The experience increased residents' self-reported confidence in helping mothers breastfeed, going from 18.1 to 22 points out of a possible 25 Breastfeeding Attitudes and Behavior assessment score. While their comfort level dipped in the interim, the second course in their third and final year of residency re-boosted the score to 22.2. A second group of residents receiving the more traditional lecture and video in their first and second year experienced a smaller confidence boost.
The findings were reported in a poster presentation at the American Academy of Pediatrics National Conference in New Orleans, Oct. 20-23.
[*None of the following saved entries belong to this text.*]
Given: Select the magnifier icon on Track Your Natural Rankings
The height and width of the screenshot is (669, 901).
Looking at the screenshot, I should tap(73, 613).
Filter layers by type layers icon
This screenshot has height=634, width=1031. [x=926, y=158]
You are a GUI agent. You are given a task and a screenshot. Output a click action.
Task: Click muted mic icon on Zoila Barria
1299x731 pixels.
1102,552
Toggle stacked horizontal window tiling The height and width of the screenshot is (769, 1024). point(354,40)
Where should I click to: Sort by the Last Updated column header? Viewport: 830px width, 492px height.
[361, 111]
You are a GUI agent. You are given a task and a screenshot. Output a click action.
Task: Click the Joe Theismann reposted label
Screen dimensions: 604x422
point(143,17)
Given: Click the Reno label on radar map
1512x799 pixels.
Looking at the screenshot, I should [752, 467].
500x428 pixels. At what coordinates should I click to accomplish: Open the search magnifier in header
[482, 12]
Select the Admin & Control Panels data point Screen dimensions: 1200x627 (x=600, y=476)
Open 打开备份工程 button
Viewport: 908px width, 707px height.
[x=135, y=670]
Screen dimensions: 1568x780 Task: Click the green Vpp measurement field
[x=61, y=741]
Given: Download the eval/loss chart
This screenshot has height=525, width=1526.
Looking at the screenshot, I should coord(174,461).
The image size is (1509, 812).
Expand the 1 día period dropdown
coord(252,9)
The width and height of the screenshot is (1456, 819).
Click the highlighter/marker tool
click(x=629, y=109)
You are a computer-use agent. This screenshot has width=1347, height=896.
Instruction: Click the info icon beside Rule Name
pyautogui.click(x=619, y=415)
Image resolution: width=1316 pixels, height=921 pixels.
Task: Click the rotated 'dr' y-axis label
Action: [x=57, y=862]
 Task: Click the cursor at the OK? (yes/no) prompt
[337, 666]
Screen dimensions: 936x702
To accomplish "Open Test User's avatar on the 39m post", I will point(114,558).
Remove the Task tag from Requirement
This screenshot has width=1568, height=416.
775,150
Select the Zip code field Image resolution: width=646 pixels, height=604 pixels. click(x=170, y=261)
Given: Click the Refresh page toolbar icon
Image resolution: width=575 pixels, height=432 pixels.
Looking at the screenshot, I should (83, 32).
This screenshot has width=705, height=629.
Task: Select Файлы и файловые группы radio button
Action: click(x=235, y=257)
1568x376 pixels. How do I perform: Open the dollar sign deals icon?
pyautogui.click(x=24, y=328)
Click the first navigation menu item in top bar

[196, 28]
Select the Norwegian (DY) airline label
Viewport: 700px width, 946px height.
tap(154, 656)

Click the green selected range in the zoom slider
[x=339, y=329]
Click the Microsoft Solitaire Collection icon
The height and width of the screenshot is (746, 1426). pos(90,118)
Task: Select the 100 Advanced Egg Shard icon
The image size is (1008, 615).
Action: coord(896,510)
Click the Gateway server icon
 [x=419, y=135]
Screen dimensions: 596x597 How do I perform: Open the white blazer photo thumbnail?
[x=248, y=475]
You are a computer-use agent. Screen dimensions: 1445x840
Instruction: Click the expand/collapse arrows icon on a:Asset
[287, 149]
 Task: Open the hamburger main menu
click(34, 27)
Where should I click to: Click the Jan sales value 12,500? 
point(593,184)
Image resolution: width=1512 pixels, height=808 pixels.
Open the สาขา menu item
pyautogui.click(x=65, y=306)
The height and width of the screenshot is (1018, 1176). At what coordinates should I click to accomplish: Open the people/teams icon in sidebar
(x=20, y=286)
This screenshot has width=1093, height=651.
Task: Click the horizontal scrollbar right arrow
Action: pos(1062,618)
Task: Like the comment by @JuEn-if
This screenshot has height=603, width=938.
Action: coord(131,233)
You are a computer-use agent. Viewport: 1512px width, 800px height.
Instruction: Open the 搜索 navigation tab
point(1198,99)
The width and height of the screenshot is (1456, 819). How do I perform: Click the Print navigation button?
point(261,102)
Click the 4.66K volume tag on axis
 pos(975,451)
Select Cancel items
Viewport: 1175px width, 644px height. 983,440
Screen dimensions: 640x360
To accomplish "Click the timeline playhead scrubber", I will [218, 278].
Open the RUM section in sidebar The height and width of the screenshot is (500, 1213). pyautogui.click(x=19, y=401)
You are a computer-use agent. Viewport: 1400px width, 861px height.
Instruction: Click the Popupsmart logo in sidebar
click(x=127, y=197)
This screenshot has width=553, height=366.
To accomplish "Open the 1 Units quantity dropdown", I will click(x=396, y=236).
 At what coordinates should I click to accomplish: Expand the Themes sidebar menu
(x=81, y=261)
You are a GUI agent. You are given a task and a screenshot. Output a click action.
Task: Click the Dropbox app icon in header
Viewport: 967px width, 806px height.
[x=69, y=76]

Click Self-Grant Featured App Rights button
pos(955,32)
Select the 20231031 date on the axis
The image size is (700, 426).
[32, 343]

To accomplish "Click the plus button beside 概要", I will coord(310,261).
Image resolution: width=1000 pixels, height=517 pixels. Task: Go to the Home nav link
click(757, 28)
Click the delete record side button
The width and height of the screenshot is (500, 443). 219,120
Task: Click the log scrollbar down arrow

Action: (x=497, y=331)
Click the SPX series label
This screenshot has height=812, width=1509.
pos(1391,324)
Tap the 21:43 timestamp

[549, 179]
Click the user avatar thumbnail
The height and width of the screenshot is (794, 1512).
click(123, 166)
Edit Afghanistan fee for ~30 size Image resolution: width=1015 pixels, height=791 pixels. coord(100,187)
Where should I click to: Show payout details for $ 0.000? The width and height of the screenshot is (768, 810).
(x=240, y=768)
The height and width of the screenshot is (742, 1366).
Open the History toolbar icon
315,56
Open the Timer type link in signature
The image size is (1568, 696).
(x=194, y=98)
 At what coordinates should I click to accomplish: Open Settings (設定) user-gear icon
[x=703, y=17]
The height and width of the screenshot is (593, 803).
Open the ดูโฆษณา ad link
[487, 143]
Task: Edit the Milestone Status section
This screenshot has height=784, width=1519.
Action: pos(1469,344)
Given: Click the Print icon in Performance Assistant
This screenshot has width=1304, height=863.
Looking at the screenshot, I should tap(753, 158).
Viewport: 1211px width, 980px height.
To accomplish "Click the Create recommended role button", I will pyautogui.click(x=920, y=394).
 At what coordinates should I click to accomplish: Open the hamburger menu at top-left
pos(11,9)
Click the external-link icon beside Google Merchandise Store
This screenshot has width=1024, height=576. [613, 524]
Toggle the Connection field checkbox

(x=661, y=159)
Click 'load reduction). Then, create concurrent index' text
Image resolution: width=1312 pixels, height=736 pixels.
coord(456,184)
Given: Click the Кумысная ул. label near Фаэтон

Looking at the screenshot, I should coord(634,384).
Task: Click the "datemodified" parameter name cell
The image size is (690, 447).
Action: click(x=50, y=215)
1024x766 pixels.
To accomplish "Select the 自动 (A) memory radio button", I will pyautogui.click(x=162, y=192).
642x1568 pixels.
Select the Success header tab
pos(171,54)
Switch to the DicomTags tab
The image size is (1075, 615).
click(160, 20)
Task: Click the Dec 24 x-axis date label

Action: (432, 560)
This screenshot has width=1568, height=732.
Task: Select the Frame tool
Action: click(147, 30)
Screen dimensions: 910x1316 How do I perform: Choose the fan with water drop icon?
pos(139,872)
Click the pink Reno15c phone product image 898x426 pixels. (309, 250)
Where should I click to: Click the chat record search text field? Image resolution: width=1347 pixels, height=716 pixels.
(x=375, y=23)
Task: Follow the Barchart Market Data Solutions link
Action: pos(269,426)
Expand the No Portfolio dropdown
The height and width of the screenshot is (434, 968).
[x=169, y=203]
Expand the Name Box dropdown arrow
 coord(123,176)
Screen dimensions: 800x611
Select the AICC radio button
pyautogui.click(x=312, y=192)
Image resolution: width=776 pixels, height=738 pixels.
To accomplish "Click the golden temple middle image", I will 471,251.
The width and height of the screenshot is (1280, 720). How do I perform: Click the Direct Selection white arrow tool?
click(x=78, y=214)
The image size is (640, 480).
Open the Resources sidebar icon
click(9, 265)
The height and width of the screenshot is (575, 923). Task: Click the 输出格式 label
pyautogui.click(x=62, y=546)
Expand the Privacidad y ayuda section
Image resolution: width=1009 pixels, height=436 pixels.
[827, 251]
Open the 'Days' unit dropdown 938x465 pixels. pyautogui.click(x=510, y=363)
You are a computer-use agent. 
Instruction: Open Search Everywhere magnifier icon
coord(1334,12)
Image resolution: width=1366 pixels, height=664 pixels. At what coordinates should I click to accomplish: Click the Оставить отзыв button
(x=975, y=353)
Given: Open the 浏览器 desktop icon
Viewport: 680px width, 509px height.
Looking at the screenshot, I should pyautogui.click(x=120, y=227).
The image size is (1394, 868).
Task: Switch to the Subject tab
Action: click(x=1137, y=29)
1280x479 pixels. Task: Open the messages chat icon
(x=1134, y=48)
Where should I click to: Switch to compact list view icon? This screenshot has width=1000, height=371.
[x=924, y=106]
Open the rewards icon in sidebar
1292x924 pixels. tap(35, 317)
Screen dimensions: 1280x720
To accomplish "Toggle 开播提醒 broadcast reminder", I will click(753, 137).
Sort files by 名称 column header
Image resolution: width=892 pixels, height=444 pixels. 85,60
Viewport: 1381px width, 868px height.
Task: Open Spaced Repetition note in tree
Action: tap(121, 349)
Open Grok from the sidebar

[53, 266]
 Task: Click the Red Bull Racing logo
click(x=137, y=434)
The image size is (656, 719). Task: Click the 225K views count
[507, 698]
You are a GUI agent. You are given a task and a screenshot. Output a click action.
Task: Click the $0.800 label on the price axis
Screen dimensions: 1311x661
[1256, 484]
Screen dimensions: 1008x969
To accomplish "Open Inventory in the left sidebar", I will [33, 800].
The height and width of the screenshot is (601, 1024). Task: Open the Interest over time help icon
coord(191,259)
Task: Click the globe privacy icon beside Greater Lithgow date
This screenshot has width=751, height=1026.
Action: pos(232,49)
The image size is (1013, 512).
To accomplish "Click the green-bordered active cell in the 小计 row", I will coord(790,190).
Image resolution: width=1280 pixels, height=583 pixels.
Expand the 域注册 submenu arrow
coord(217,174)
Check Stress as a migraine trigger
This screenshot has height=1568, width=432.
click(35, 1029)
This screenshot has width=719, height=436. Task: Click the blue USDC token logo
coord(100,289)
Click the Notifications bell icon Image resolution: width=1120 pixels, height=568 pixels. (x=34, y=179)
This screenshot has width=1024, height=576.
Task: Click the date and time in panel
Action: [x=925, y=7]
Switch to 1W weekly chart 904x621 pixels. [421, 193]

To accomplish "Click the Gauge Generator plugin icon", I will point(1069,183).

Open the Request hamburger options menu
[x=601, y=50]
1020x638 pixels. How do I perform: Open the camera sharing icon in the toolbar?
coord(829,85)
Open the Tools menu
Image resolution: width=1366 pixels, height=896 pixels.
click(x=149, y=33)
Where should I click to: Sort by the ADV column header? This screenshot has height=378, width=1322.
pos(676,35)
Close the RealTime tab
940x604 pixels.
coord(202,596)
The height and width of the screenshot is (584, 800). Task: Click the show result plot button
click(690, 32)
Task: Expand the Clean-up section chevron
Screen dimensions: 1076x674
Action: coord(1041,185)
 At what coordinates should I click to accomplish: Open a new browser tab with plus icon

Breastfeeding is considered a win-win for mother and baby. It enhances a baby's protection from infection and reduces the risk of obesity, Sudden Infant Death Syndrome, childhood leukemia and type 1 and 2 diabetes. Additionally, breast milk is easily digestible, reducing the incidence of colic and enhancing food tolerance, since whatever the mother eats flavors the milk. For mothers, it decreases the risk of type 2 diabetes, breast and ovarian cancer and postpartum depression. Still breastfeeding can be technically challenging for already exhausted moms trying to fit it into their hectic schedules, which is why optimal physician support is so important, McLeod said. She is now finalizing videos that mimic the OSCE scenarios, which will be shown to first-year residents, in the hopes of getting them off on the right foot.
Third-year resident Dr. Shannon Myers agrees that the first year is a great place to start. Myers was a second-year resident on maternity leave and breastfeeding her firstborn, Christian Alexander, when McLeod offered the OSCEs. Myers opted to take them anyway. "We as physicians must be comfortable discussing breastfeeding. It is so important to the child's initial development and growth," Myers said. "If pediatricians aren't going to do it, who is?"
Her own experience provided additional, invaluable insight. "I have been where they are and know the struggles," said Myers, who juggles an 80-hour work week to ensure that she and husband Paul Myers provide their child the love and support he needs. "I say, 'Let's do this day by day, let the goal be that this day you are going to breastfeed your baby every three hours.'" For those on the fence, she may even pull out an extra incentive: "I tell them it will take that baby weight right off."
The cost and time it takes to continually recruit breastfeeding moms and train them for the OSCEs prompted McLeod to turn the realistic exam scenarios into videos. She'll move forward with assessing their impact and plans to share the OSCE scripts and videos with colleagues across the country through the Association of American Medical College's MedEdPORTAL.
In Georgia, about 71 percent of mothers have ever breastfed, a percentage that drops to 41 percent at six months with only 13 percent exclusively breastfeeding. The American Academy of Pediatrics and other groups recommend breastfeeding exclusively to age 6 months and supplementing with other foods and liquids until age 1. "We are good with initiation, but duration is a problem," McLeod said. Just that day, she had gotten a call about a mother who quit breastfeeding after just 48 hours.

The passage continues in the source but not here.